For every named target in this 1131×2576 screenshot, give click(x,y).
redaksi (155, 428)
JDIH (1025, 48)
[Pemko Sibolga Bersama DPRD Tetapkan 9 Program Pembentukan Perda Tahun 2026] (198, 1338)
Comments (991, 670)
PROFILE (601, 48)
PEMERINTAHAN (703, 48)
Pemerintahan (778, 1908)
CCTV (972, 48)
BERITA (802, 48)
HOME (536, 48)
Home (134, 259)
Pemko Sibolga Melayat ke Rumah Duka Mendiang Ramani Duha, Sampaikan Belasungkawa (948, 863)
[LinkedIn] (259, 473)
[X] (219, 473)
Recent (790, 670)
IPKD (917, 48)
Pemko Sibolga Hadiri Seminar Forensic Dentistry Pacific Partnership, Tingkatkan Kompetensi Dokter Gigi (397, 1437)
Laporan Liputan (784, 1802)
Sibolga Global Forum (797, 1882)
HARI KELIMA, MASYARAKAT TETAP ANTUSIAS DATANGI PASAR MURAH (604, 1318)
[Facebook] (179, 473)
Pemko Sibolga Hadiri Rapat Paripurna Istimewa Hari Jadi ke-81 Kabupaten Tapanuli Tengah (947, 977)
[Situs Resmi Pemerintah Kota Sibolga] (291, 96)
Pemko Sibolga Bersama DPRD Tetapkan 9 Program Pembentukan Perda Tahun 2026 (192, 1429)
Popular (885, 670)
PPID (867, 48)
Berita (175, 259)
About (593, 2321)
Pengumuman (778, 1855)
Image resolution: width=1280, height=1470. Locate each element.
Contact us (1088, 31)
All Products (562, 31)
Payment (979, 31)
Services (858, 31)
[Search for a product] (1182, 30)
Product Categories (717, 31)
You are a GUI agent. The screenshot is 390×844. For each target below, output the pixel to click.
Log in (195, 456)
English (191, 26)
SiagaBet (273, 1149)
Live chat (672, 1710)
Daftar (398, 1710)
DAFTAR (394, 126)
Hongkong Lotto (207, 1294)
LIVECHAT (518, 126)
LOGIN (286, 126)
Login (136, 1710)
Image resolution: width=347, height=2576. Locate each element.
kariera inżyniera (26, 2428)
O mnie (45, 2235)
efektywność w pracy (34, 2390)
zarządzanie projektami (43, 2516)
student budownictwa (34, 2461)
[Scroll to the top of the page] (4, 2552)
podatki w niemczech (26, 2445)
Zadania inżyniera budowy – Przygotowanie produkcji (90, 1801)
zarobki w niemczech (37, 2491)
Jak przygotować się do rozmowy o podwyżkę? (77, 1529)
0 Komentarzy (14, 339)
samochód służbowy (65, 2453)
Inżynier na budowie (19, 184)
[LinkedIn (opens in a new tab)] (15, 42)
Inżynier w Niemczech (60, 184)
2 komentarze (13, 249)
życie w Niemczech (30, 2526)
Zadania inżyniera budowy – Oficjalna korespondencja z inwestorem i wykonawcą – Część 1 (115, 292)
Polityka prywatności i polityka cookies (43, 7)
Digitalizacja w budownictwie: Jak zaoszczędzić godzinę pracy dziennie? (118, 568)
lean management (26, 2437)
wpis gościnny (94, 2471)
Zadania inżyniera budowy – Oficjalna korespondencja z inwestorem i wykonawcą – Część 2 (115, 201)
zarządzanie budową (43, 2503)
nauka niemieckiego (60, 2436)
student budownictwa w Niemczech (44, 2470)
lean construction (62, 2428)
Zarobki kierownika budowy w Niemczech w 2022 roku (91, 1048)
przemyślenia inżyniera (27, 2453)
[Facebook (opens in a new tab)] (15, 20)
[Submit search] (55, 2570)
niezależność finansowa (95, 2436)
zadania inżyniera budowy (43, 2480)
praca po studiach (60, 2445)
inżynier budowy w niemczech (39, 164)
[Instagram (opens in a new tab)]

---*---

◆ INSTRUCTIONS FOR THE TASK: The output must consist solely of the lines from the first line of the records through the line containing "HOME (536, 48)", reproduced exactly.

◆ RESPONSE FOR THIS EXERCISE:
For every named target in this 1131×2576 screenshot, give click(x,y).
redaksi (155, 428)
JDIH (1025, 48)
[Pemko Sibolga Bersama DPRD Tetapkan 9 Program Pembentukan Perda Tahun 2026] (198, 1338)
Comments (991, 670)
PROFILE (601, 48)
PEMERINTAHAN (703, 48)
Pemerintahan (778, 1908)
CCTV (972, 48)
BERITA (802, 48)
HOME (536, 48)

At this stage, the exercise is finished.